§ REQUIRED WORK: Return every line of the data below that contains the word "should".

§ DATA SHOWN:
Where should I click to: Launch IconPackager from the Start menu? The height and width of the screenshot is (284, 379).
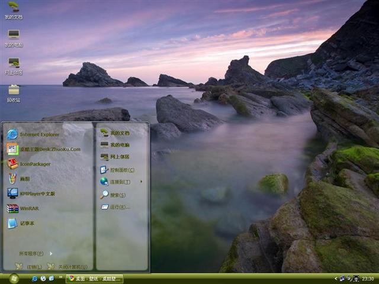click(x=35, y=164)
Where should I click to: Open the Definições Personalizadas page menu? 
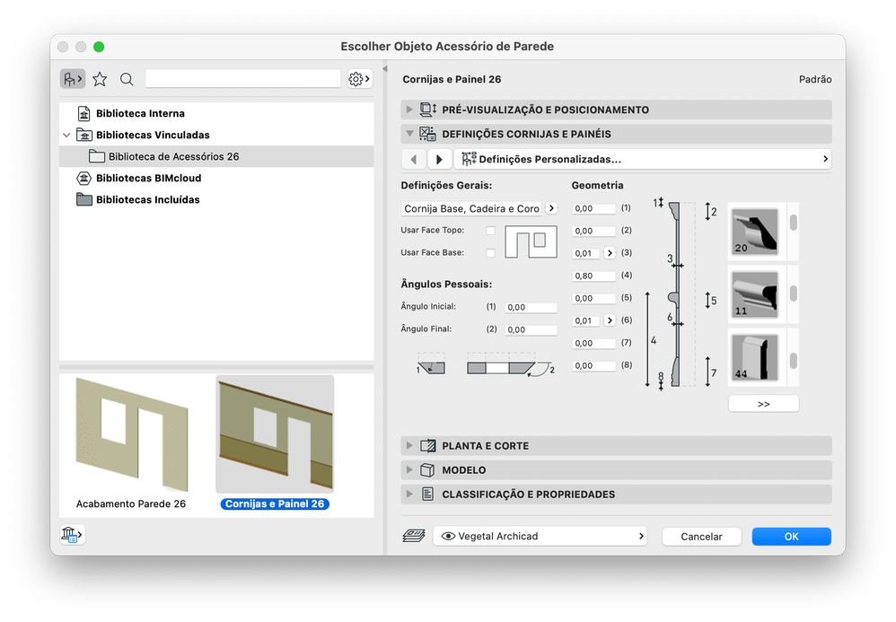(642, 160)
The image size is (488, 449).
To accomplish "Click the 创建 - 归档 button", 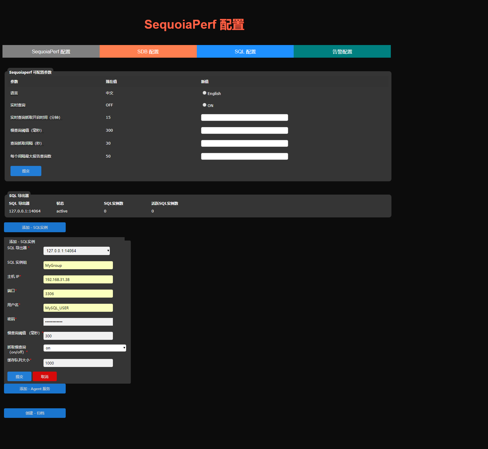I will coord(35,413).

§ CORRECT OUTPUT:
Where should I click to: Launch IconPackager from the Start menu? The height and width of the screenshot is (284, 379).
Where should I click to: Open the Definições Personalizadas page menu? 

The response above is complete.